Start of Extract to read


    In short: these studies found no effect at preventing disease spread.

    Dr. AnthonyP, I’m only writing this because I respect you and the insight you have given me through your website here. I have integrated some of your information into my own practice (FM) and have referred my residents to this website on multiple occasions and will continue to do so. I hope that this does not come across as an attack at you, but just a collegial challenge to a position you hold with which I don’t fully agree, nor fully disagree. In any event, thank you for your work and keep it up.


    PS: I’d take the face shield over the face mask if forced to make a decision. The facial expressions muted by the face masks are a big negative during patient visits and all other interactions in public life at the moment.

  3. Thank you for the article and all of your information.

    The 2014 Study contains a confusing statement – “…the study was repeated at the currently recommended physical distancing distance of 6 feet, face shields reduced inhaled virus by 92%, similar to distancing alone, …”

    Without studying the article for potential clarification, this is another way of saying the shields did nothing that 6 foot distancing won’t do alone (for inhaled virus)

  4. Your photo was very helpful, as were your comments about the protection given to the wearer of Face Shields. Thank you.

    It seems there are two types of face masks – the first is to protect others if you are contagious, and are typically multi-use cloth masks. These are the most common mask, but give the wearer little protection.

End of Extract to read
Start of Material supplied

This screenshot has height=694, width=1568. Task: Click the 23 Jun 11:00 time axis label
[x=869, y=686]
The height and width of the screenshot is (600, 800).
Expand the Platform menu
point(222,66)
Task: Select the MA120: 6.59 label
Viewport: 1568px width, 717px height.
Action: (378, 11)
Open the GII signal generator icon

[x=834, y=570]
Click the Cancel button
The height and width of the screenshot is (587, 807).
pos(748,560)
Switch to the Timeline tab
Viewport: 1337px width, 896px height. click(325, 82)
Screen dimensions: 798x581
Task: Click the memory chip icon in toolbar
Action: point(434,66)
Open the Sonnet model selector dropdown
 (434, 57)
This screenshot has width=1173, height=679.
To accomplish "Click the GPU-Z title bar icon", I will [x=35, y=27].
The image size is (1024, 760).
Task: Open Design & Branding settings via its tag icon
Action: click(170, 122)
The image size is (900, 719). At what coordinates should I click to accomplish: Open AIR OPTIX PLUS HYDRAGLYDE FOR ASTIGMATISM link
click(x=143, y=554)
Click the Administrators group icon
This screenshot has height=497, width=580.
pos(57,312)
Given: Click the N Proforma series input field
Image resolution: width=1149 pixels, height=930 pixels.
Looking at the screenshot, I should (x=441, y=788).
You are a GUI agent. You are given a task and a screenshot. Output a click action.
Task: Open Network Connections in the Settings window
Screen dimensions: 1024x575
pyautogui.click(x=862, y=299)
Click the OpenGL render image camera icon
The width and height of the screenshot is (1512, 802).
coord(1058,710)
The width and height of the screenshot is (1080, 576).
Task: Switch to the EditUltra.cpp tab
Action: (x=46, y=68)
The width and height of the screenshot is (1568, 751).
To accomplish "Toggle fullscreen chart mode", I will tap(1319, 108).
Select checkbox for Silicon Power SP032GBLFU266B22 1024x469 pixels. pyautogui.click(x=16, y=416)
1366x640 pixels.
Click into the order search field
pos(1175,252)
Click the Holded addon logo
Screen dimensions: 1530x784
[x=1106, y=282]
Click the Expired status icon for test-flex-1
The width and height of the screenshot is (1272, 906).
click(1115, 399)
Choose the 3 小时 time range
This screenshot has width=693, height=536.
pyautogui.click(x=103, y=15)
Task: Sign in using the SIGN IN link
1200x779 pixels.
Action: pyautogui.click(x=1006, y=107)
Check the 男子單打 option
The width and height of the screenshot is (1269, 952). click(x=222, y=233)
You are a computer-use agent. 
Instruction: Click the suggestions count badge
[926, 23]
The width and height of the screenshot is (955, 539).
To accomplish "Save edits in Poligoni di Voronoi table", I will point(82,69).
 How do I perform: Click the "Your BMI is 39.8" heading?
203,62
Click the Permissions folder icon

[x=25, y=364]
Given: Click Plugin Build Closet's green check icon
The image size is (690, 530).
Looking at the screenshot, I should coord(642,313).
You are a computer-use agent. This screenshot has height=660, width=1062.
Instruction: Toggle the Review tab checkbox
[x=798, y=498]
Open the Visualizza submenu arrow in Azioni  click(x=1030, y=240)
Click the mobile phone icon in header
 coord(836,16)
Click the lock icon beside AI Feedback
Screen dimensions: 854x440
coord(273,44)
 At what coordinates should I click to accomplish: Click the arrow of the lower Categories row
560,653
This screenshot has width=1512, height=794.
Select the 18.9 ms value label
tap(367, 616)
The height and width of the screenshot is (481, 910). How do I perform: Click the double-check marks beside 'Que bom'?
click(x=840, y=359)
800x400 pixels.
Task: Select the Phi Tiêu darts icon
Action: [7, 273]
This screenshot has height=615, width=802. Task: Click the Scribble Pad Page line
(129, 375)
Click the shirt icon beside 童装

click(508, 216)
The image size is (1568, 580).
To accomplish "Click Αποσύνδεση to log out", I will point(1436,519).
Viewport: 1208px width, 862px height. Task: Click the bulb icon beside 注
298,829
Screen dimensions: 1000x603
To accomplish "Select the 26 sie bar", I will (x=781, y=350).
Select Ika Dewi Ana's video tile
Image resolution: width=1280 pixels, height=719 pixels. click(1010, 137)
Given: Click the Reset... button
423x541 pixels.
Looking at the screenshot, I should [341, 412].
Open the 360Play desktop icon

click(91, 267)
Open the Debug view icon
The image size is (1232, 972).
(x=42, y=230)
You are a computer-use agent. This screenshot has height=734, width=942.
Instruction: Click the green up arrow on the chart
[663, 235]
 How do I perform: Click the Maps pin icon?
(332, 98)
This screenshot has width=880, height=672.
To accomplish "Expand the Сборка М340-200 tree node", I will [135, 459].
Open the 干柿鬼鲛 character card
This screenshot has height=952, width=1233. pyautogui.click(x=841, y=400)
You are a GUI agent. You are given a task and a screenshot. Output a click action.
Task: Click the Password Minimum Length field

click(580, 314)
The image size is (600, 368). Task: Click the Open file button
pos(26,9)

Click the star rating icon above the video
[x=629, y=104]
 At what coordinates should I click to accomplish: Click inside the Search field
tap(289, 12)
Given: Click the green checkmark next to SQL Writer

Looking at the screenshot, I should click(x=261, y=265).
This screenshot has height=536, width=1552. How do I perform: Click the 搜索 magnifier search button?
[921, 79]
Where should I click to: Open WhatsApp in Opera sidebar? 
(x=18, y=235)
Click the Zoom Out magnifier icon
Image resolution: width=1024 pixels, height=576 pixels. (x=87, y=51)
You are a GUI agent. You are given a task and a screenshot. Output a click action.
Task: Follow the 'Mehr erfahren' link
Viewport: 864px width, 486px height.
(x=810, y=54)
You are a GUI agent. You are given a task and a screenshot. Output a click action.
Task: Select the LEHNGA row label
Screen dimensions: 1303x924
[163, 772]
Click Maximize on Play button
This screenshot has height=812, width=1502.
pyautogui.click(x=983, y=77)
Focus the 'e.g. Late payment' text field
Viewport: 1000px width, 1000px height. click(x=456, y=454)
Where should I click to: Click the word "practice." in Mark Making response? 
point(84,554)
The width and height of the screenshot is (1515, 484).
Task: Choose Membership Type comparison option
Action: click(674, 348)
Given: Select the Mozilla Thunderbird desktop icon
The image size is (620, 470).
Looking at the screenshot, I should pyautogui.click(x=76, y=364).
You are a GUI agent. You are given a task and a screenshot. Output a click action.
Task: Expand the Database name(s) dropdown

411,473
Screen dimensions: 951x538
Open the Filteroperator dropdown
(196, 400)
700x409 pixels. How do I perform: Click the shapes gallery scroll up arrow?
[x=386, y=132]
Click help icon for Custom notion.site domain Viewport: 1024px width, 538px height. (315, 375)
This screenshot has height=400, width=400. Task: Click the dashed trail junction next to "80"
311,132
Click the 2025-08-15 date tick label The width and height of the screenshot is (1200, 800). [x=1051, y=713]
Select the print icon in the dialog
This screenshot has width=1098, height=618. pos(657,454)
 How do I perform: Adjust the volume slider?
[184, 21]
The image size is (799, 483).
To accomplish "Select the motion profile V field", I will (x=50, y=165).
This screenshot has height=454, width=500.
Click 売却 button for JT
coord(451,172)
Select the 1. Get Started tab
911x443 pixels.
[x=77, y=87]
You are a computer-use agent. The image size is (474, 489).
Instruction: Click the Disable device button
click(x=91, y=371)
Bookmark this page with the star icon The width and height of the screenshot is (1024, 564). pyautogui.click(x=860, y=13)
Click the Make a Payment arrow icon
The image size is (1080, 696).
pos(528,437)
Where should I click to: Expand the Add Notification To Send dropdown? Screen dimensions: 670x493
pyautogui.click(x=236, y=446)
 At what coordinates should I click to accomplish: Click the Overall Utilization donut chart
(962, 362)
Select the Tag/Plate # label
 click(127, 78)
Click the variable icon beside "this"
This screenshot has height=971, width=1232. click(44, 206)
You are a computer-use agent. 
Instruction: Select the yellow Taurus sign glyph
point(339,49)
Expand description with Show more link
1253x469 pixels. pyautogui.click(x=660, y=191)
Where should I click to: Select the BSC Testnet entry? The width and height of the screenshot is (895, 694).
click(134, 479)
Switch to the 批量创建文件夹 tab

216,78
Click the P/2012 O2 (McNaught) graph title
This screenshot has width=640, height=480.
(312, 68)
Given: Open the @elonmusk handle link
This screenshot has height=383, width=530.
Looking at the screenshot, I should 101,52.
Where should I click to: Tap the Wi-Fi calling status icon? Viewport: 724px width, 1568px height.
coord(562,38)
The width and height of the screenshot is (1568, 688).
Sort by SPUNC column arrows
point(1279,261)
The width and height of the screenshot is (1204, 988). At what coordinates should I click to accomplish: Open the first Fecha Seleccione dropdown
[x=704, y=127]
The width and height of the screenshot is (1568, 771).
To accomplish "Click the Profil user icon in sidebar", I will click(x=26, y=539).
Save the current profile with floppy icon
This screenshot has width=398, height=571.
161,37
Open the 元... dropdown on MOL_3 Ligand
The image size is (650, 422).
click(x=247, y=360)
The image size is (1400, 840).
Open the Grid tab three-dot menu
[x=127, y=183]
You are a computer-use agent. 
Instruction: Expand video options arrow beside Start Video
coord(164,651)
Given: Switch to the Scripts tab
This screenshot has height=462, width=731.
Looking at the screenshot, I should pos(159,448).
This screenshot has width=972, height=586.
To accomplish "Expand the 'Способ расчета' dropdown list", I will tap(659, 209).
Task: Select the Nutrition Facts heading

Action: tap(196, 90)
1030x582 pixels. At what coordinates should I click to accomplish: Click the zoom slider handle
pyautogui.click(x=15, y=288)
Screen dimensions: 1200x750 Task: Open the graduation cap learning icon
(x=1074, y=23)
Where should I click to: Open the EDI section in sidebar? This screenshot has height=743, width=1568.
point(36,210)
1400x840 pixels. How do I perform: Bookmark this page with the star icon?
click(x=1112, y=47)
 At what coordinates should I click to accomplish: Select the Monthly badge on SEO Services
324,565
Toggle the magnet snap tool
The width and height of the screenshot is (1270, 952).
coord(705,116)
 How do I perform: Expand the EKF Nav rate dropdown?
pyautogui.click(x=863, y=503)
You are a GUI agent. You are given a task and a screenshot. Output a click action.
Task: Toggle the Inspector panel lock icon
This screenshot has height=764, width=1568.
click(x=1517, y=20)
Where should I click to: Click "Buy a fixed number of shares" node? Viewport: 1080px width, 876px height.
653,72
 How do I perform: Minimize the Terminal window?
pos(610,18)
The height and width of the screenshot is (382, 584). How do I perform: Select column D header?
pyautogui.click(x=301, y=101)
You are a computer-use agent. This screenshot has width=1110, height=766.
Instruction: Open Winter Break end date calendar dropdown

End of Material supplied

Directions:
1. In the comments on face shields, by what percentage did face shields reduce inhaled virus when the study was repeated at a distance of 6 feet?
2. Go on with the comments on face shields, picking up after their last sentence.

Responses per task:
1. 92%

2.
    The second type of mask is designed to protect you from others, and is designated P95. P95 may be a single use mask, and are in short supply in Australia.

    Woodwork masks designated P2 are equivalent to P95, and are a good fallback if P95 is not available, with 3M being the most reliable brand.

    Face Shields seem a combination of both functions, protection for both wearer and others. Combined with a mask it is a belt and braces combination.

    Yesterday I was in the hardware store, keeping my social distancing. A passerby suddenly changed direction towards me, and shouted to his wife. I was contaminated by his breath – singing has been shown to spread COVID, so shouting would have the same effect. I have now decided to wear some protection when shopping – good decision but lousy timing, as the horse has bolted.

    Thank you for this Face Shield information- I will get one ASAP, and one for my wife. She is off to church this morning, with a P95 mask, and plans to sit to one side so as to avoid the breath of other singers. The chairs are placed 2 m apart so social distancing observed.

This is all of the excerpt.